Tuesday, April 6, 2010

Stomach growls



Let's turn inside today and consider the fact that our stomachs "growl."

Dr. Michael Picco, a gastroenterologist at the Mayo Clinic, explains that stomach growling can typically be chalked up to normal digestion. It does not occur only when we are hungry, but also after eating or between meals when food is passing through our intestines. Appetite is controlled by the release of hormone-like substances which cause the brain's hypothalamus to stimulate our desire to eat. A message sent to our stomach and intestines triggers muscle contractions and the release of digestive fluid, which produce the noise as we prepare to eat. The response is triggered by hunger - but can also be stimulated by the thought, sight, or smell of food. Only if stomach noise is excessive and accompanied by bloating, cramping, diarrhea, or excess gas, is it a possible sign of an underlying disorder.

Physiologist Mark A.W. Andrews of the Lake Erie College of Osteopathic Medicine says that the reason stomach growling is associated more with hunger than digestion is that it is typically louder when the stomach and intestines are empty and their contents don't muffle the noise. The science behind the noise itself is that the walls of the gastrointestinal tract - a hollow tube that runs from mouth to anus - are layered with smooth muscle. When activated, they squeeze the tract's contents to mix and propel food, gas, and fluids through the system, generating the rumbling. The squeezing (peristalsis) involves a ring of contraction that moves down the tract a few inches at a time. Though the rate and force of peristalsis typically increases in the presence of food, he explains, activity also increases after the stomach and small intestines have been empty for approximately 2 hours. They may continue for 10 to 20 minutes once initiated, and then repeat every 1-2 hours until the next meal is ingested.
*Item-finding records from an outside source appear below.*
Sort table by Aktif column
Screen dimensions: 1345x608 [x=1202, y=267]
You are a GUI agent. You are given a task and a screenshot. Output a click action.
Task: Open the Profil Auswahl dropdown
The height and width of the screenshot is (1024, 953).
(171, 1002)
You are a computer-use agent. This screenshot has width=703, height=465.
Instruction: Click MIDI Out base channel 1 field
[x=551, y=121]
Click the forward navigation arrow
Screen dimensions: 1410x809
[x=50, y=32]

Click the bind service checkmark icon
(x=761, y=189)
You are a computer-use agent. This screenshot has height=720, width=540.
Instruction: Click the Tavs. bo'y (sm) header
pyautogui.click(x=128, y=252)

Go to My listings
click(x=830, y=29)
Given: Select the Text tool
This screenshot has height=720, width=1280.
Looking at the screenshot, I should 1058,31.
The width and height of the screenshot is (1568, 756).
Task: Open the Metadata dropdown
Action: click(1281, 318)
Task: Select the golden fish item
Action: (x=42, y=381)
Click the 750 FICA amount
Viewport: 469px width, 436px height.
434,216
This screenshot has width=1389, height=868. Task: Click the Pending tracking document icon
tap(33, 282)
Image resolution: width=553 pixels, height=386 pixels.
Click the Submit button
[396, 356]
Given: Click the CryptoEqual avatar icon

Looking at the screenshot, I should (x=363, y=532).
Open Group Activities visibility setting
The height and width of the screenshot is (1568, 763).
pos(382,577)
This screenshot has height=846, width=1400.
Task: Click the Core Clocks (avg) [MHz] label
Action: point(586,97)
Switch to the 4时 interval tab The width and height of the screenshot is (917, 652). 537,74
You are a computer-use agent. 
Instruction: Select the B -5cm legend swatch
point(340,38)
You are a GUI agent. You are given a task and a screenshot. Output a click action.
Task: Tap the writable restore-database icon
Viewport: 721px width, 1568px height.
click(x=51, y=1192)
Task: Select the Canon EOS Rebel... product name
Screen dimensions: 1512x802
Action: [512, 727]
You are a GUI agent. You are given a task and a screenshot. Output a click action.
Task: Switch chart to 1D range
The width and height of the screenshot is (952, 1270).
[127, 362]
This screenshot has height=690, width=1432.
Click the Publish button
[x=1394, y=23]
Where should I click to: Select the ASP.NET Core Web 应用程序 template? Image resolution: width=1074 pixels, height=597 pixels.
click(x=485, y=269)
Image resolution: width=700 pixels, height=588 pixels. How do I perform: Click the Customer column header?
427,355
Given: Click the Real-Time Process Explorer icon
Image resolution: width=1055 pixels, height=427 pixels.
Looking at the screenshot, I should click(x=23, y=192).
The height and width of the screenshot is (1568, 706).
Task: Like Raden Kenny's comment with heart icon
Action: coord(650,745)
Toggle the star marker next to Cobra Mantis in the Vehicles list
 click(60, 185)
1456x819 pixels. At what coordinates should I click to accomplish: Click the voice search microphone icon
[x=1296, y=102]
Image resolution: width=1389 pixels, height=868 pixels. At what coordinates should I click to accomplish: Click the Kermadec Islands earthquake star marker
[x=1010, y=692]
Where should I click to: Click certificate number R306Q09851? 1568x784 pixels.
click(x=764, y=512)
The word that the ancient Greeks came up with for the growling of the stomach was an attempt to put the sound into words and is the origin for the medical term:
bor·bo·ryg·mus
n. pl.
bor·bo·ryg·mi (-mī')
A rumbling noise produced by the movement of gas through the intestines.
[New Latin, from Greek borborugmos, of imitative origin.]
Several bodily noises in English - belch, growl, gurgle, hiccup, rumble, slurp, snort - are also onomatopeiac.

I've illustrated this post with a photograph of the giant colon (1st image) on display at Philadelphia's Mütter Museum. The colon belonged to a sideshow performer who was billed as the "Balloon Man" and the "Human Windbag" because his severe constipation distended his belly and gave it an unusual shape that people would pay to see. He died at age 29 in 1892, and an autopsy revealed that he had accumulated 40lbs of feces. His colon - now stuffed with paper, as I recall - measures 8' in length and 27" in circumference. The x-ray (2nd image) shows the megacolon of a living 55-year-old patient, which measures approximately 10cm in maximum diameter. The arrows point to pseudopolyps and the condition required emergency surgery.